Alors seulement, en 418, ROME se décida à conclure avec les GOTHS un nouveau foedus, qui leur reconnaissait des terres et des revenus dans la moyenne vallée de la Garonne, à charge pour eux de défendre les côtes atlantiques contre les pirates SAXONS,
et surtout d'écraser les « bagaudes », soulèvements de paysans déclassés qui se multipliaient dans l'Ouest de la Gaule.
Les Wisigoths contrôlerent un ensemble de territoires considérable, peu à peu dilaté de la Loire aux Colonnes d'Hercule, l'actuel détroit de Gibraltar.
Le 31 décembre 406, une masse énorme de VANDALES, de SUEVES et d'ALAINS, poussée en avant, par la pression des HUNS, avait franchi le Rhin gelé et entrepris une longue errance à travers la Gaule.
Les armées romaines, bientôt renforcées par les troupes rappelées de (Grande-)Bretagne, n'avaient pu les refouler, ni les empêcher de franchir les Pyrénées (vers 409-410) et de s'installer en Espagne.
La percée de 406 fut le prélude à une véritable déferlante, submergeant un empire qui avait montré les limites de sa résistance.

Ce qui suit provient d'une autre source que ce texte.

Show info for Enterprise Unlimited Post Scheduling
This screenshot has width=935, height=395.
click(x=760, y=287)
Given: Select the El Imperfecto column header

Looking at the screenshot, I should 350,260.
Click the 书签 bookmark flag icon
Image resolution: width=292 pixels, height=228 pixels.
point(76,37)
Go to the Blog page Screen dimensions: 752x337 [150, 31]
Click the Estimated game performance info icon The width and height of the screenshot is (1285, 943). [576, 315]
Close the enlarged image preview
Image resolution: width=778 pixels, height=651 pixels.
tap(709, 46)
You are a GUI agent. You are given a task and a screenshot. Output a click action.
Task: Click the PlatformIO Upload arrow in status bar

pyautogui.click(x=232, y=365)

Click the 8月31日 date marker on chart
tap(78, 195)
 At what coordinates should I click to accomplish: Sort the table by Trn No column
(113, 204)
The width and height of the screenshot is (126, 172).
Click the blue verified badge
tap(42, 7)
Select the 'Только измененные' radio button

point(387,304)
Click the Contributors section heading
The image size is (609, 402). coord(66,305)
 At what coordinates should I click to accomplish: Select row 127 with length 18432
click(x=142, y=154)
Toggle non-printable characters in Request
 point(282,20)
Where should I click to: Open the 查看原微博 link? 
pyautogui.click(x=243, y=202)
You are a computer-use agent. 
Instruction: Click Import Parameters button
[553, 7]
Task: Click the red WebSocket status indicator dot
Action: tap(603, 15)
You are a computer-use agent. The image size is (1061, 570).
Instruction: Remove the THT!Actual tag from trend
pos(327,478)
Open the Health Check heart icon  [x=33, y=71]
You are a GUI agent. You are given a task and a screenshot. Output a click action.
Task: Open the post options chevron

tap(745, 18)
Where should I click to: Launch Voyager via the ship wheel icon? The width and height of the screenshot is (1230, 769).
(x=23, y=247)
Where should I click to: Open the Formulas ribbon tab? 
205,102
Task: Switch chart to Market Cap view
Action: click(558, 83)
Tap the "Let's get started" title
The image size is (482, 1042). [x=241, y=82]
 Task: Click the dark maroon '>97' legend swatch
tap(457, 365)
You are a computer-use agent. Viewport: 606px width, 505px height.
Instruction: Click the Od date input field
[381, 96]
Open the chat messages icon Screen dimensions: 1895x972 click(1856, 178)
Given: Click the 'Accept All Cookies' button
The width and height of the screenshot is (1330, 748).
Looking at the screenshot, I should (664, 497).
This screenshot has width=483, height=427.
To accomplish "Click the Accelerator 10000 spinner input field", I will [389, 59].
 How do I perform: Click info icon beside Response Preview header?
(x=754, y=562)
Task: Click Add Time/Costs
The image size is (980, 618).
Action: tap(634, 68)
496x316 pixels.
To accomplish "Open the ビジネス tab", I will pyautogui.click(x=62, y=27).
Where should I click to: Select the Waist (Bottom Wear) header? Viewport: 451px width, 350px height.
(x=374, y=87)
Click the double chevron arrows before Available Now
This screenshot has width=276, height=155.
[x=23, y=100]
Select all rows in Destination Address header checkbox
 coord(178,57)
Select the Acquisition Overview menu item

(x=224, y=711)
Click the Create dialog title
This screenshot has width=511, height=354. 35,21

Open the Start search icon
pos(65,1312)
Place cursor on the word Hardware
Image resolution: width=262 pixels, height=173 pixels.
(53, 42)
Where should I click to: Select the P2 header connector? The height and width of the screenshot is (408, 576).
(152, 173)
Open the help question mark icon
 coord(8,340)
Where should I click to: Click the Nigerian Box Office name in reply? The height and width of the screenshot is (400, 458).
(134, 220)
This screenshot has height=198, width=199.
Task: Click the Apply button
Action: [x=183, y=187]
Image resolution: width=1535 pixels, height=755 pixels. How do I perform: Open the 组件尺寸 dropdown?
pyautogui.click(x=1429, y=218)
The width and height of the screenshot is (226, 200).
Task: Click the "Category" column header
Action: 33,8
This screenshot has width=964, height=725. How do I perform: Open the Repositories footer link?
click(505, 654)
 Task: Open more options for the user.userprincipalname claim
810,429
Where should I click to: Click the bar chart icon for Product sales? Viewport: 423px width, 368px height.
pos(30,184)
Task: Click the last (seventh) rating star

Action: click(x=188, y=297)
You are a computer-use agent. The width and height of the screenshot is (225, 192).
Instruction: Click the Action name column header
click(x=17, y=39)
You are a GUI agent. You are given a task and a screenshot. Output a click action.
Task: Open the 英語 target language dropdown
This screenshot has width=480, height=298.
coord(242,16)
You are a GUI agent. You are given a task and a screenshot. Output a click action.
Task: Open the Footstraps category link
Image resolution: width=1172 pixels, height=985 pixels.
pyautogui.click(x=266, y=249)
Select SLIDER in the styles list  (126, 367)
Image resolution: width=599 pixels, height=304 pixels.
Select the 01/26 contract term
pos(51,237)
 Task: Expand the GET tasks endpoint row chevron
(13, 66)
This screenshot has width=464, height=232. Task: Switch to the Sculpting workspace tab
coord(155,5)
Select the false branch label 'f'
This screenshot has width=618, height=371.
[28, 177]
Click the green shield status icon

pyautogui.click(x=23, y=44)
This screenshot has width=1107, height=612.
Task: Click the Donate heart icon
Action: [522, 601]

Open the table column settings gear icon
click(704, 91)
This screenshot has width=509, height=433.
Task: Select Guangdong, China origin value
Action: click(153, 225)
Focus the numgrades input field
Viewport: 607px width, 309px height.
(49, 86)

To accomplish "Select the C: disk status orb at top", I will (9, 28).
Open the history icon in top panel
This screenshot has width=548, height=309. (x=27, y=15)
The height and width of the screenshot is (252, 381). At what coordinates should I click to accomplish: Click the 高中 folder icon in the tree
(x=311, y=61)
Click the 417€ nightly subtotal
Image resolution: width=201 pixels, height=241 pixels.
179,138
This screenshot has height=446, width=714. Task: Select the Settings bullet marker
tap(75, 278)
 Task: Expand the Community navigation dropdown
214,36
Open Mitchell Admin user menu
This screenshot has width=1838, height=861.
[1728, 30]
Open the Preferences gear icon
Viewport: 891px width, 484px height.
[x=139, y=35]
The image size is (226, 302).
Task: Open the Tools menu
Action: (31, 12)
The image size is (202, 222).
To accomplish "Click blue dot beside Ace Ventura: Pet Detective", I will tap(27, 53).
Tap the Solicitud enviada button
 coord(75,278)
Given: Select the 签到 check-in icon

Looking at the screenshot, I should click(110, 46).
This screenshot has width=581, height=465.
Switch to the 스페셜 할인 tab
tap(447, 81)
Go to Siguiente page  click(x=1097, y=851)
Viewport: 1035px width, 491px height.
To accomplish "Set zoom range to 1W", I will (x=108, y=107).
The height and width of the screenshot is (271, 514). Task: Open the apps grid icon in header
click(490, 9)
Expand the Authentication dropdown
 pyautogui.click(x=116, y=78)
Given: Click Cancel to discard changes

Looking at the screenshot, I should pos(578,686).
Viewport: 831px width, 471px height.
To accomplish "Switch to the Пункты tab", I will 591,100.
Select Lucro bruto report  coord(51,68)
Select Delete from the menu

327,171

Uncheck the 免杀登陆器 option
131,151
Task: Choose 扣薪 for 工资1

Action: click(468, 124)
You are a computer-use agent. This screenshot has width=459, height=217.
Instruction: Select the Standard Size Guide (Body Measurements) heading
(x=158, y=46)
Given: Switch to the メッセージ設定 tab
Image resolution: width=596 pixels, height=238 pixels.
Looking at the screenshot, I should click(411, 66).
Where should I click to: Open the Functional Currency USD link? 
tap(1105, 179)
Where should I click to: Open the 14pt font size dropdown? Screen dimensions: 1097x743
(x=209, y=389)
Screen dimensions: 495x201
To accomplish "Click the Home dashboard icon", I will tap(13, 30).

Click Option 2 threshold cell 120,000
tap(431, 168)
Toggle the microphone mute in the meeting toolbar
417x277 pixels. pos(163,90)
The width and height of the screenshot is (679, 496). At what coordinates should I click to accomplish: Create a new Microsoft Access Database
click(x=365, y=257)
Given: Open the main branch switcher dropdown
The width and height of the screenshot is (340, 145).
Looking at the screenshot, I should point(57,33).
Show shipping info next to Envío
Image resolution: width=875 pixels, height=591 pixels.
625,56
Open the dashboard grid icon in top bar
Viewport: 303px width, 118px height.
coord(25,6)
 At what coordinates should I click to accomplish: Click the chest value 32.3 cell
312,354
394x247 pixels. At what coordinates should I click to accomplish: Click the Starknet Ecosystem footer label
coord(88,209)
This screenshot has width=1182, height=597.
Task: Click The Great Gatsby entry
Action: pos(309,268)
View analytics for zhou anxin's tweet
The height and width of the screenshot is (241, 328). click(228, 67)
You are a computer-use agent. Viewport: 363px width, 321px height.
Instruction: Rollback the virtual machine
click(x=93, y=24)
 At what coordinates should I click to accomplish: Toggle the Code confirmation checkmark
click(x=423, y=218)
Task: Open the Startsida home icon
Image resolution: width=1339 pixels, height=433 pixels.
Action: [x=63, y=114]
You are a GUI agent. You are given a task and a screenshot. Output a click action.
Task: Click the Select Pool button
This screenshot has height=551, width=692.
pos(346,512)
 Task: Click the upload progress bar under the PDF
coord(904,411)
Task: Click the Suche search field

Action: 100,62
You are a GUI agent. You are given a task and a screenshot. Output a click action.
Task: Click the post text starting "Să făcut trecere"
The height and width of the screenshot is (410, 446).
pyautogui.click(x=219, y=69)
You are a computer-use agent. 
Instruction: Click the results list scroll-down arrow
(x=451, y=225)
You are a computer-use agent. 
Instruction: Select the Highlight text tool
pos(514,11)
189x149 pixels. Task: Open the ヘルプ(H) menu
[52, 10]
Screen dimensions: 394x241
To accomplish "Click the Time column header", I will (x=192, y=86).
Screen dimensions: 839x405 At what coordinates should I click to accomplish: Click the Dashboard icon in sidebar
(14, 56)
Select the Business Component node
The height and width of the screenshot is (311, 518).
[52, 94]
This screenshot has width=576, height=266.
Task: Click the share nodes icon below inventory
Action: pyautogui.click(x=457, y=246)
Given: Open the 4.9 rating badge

D'abord les BURGONDES qui, dans la foulée immédiate des Vandales, des Suèves et des Alains, s'installèrent un temps sur la rive gauche du Rhin. En 443 un foedus les fixa en SAPAUDIA, c'est-à-dire dans la moyenne vallée du Rhône, entre Genève et Lyon, d'où leur royauté étendit peu à peu son influence sur une bonne part de la Gaule du Sud-Est, depuis le DIOIS jusqu'au plateau de Langres.
Les ALAMANS, d'abord installés dans les « champs Décumates », prirent quant à eux de fermes positions en Alsace et dans le Palatinat.